#### Your instructions
With pictures left out, set down exactly the lines that begin at the one containing "The width and" and end with the last line of the entries below.

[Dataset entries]
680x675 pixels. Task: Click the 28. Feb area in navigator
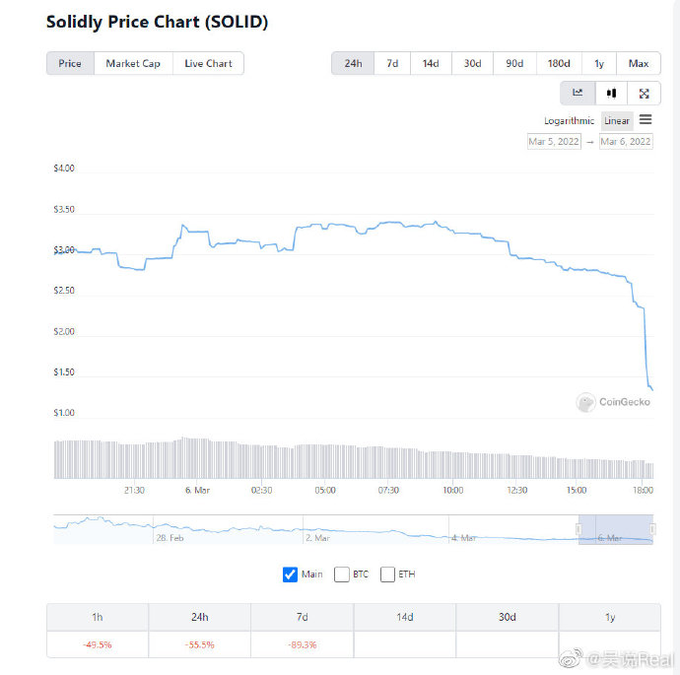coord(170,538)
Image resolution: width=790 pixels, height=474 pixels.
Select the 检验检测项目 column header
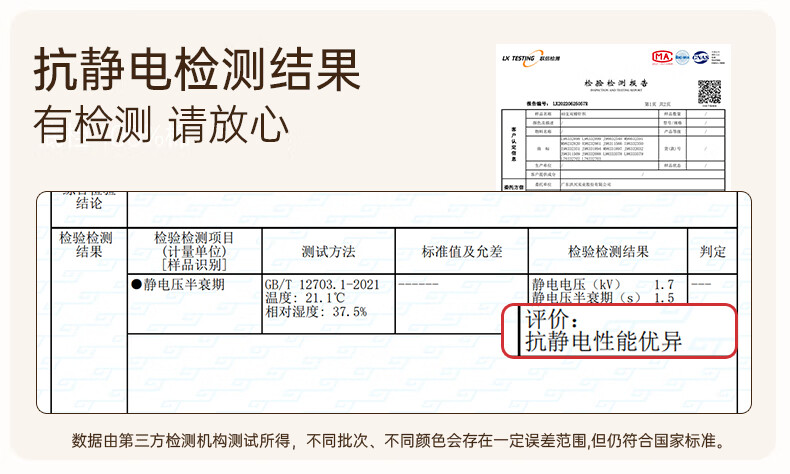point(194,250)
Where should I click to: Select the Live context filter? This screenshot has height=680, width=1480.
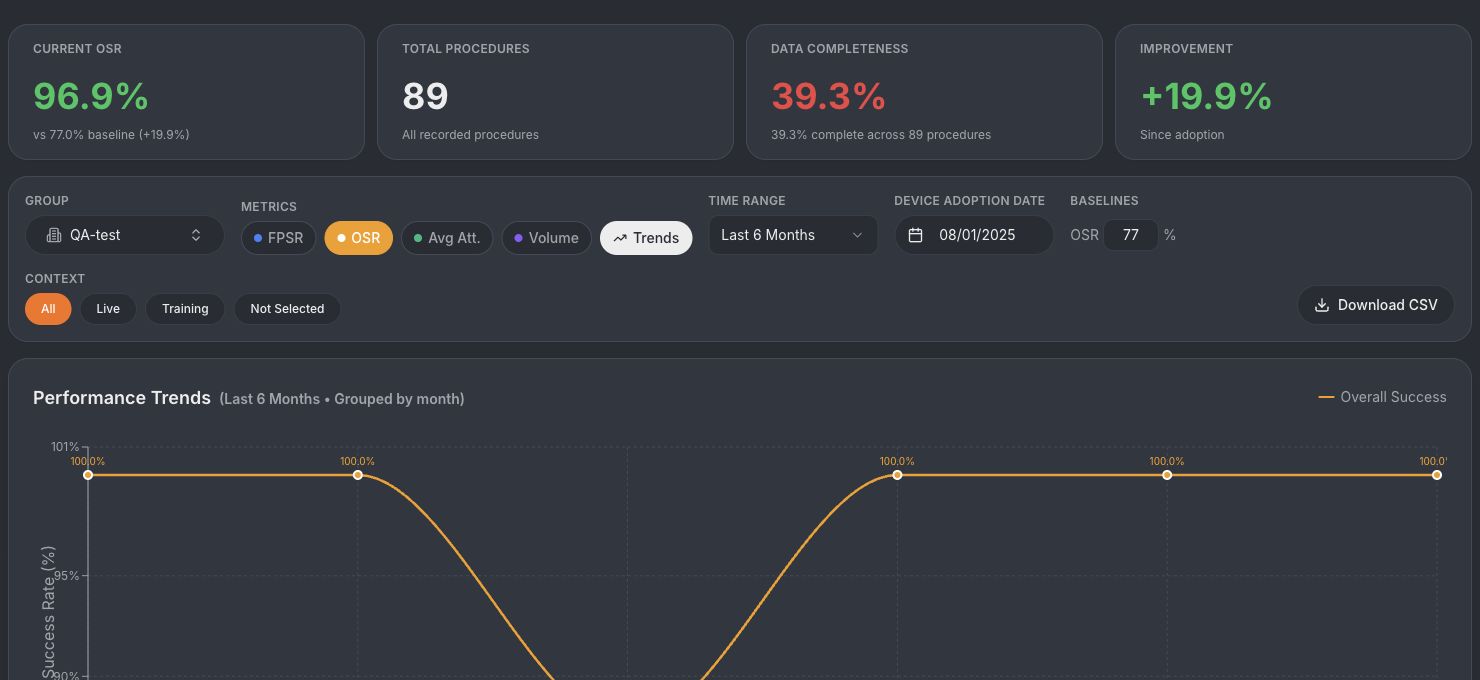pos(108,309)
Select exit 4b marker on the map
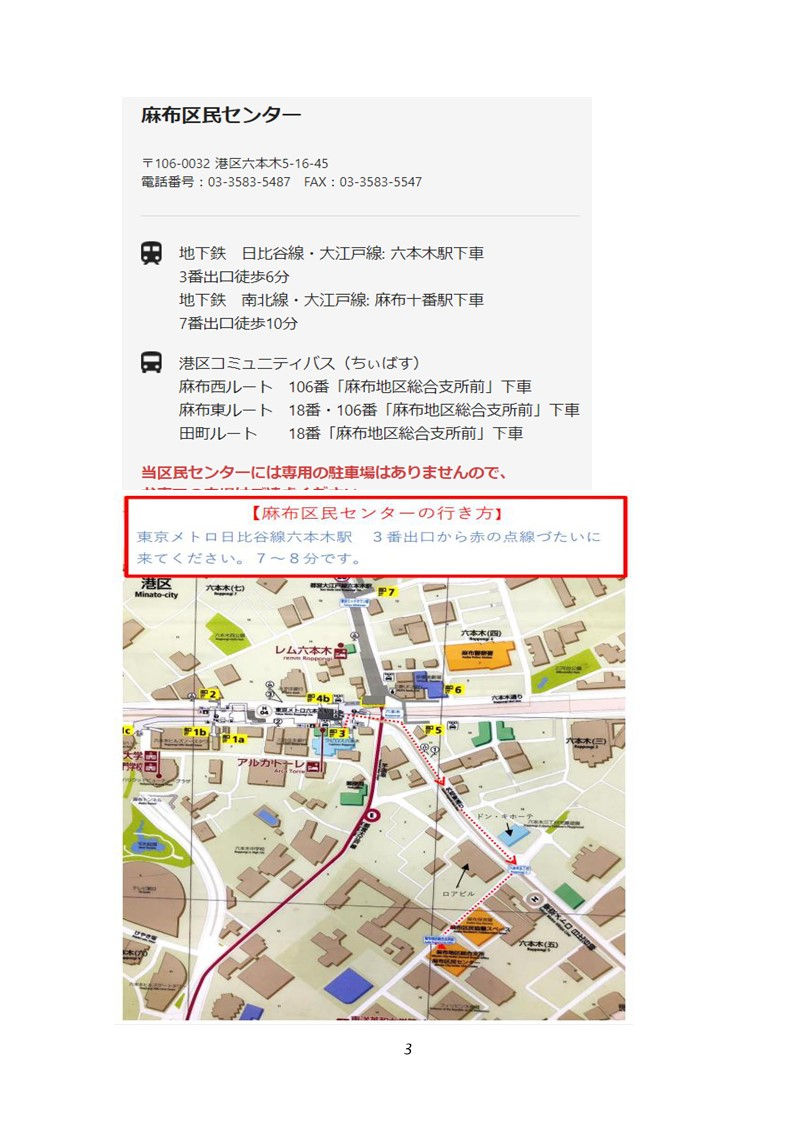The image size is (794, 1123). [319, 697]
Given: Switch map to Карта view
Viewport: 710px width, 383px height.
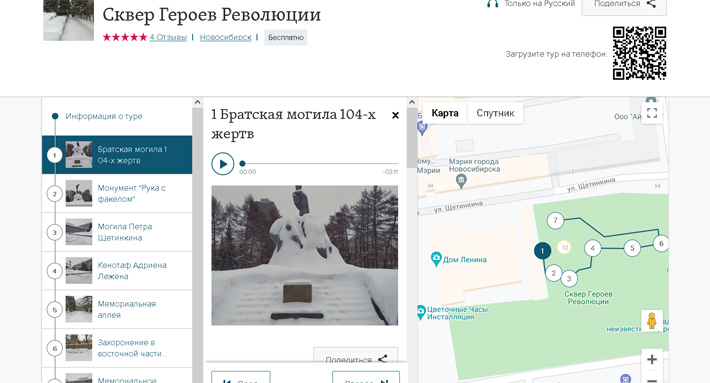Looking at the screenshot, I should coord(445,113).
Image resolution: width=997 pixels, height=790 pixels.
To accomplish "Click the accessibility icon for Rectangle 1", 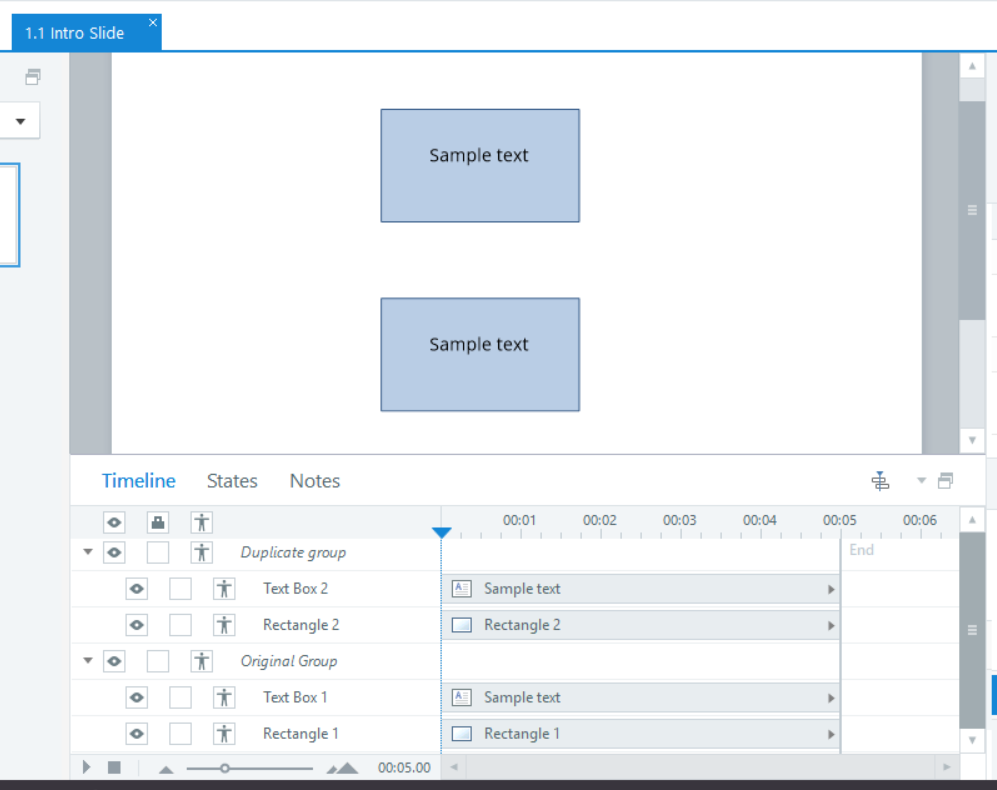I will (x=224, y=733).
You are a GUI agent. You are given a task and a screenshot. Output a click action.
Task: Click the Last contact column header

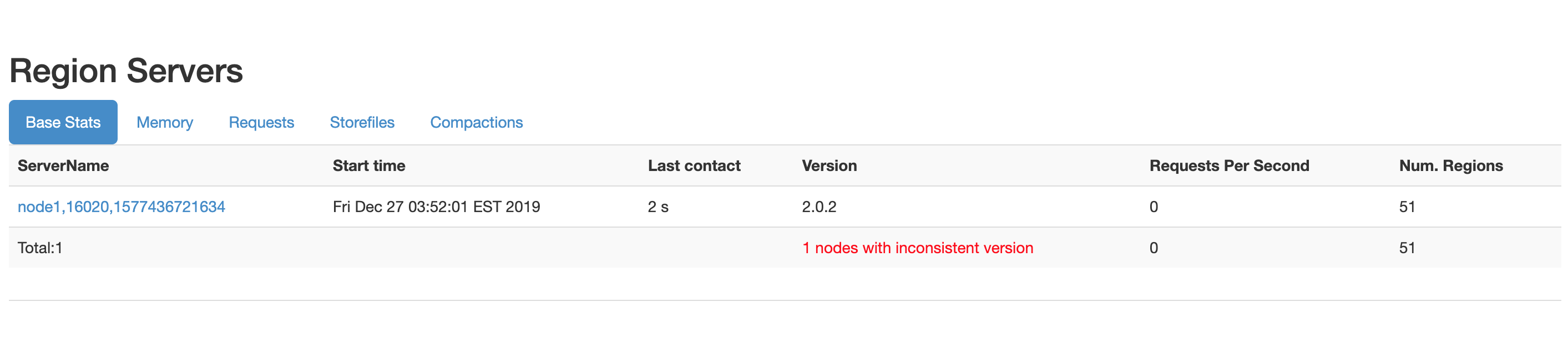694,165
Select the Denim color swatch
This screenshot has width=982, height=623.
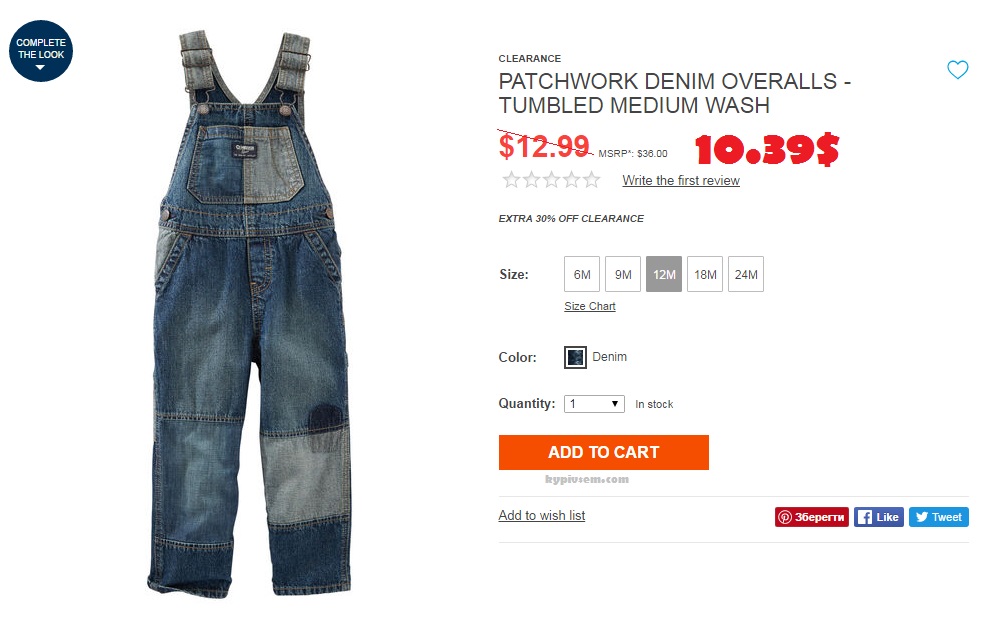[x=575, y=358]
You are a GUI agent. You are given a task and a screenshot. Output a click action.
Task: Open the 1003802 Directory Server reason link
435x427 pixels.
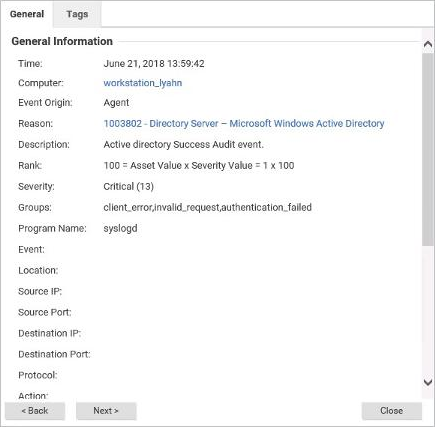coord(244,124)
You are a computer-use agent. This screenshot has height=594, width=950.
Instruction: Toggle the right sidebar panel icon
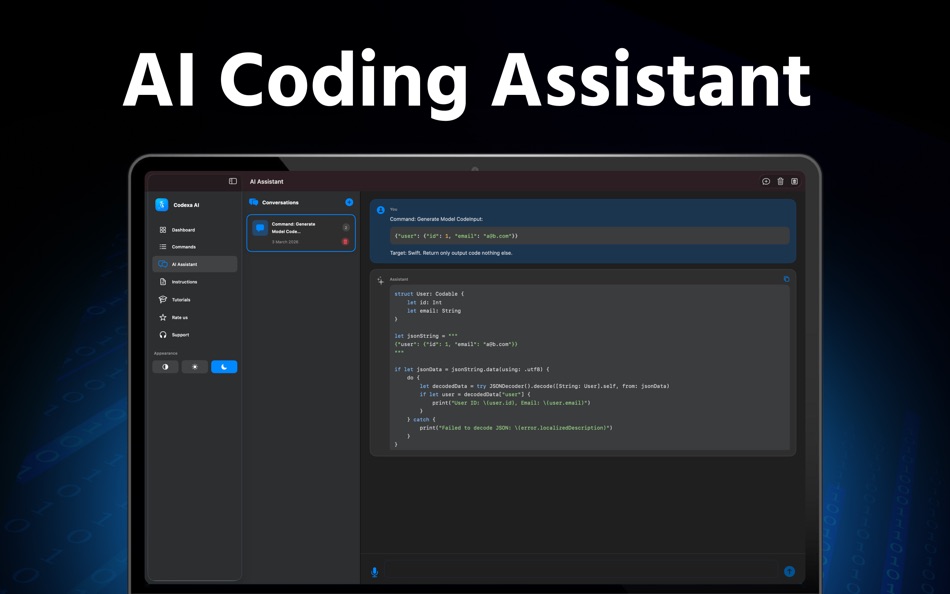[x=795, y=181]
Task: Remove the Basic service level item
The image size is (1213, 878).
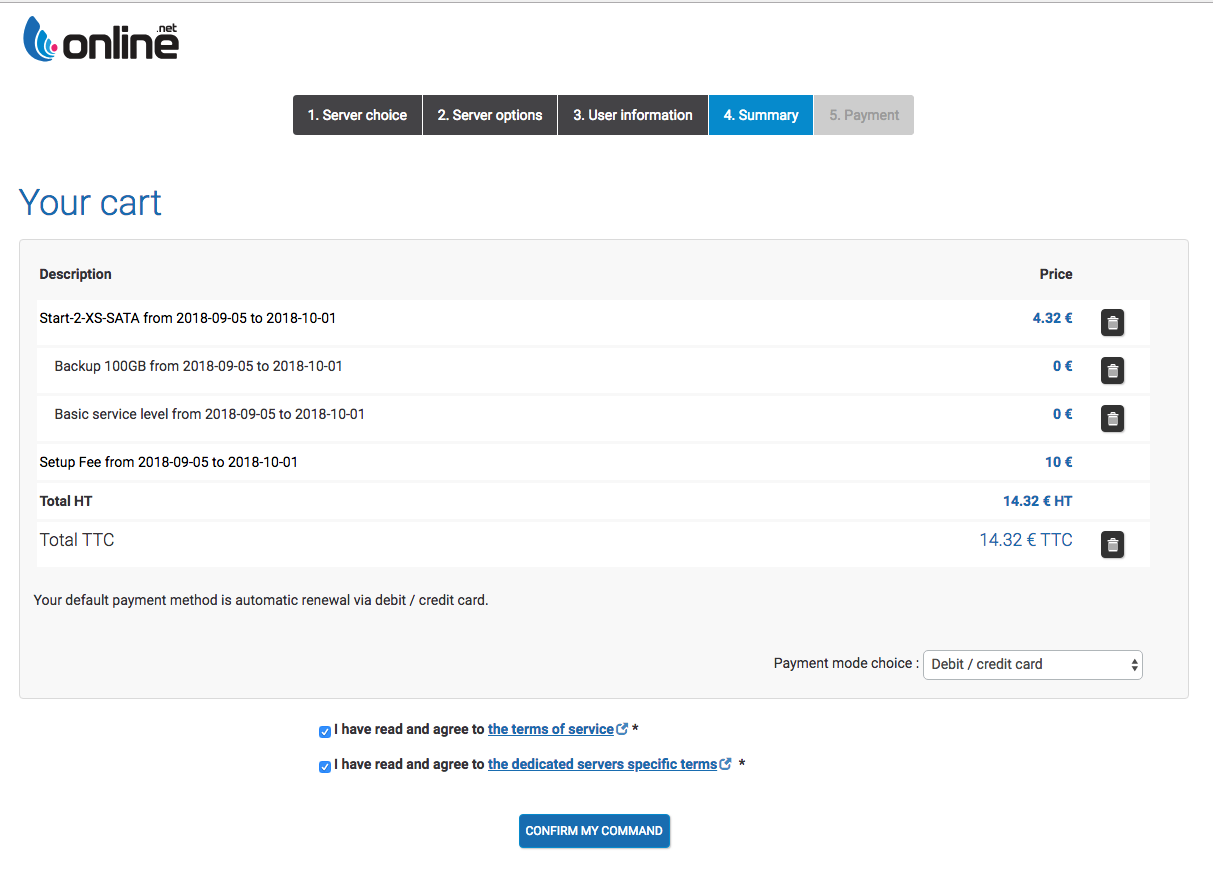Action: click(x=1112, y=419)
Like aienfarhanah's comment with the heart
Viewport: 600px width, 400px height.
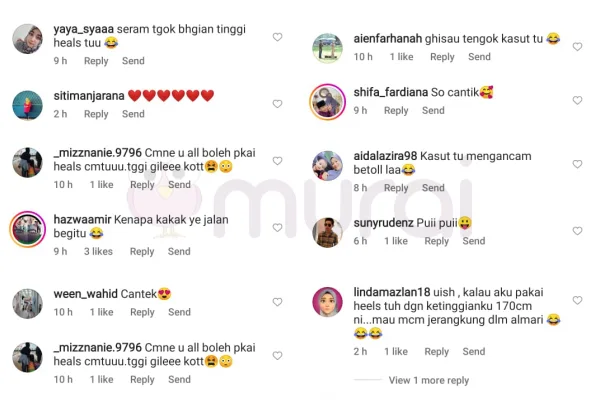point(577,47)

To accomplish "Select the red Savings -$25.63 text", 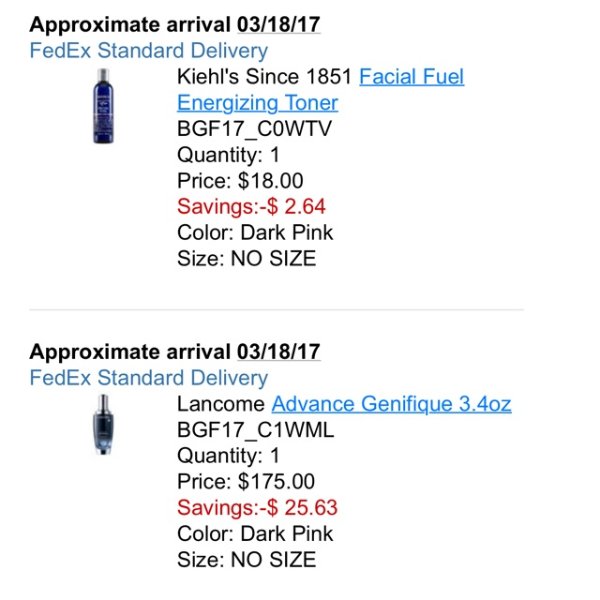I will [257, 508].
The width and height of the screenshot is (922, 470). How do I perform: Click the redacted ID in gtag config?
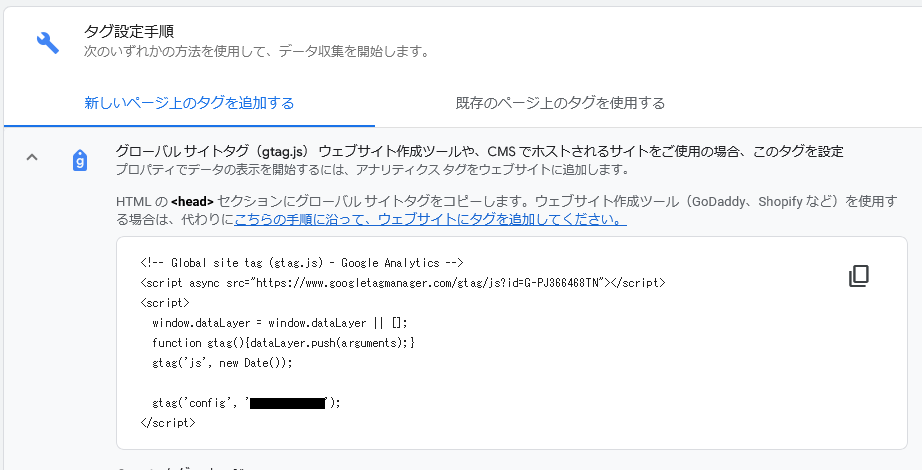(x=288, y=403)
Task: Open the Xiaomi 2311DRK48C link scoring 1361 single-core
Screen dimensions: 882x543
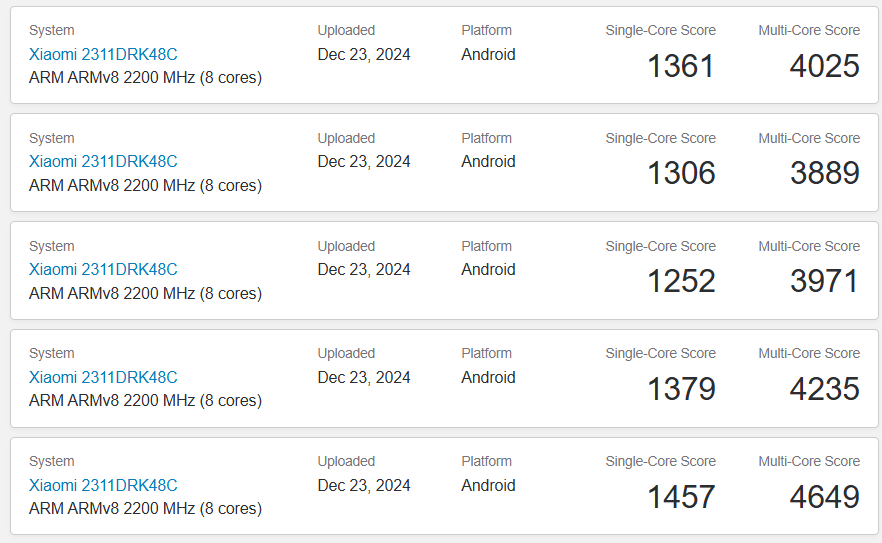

#### Written response
The width and height of the screenshot is (922, 470). How do I perform: Click the redacted ID in gtag config?
(x=288, y=403)
Task: Open the Xiaomi 2311DRK48C link scoring 1361 single-core
Screen dimensions: 882x543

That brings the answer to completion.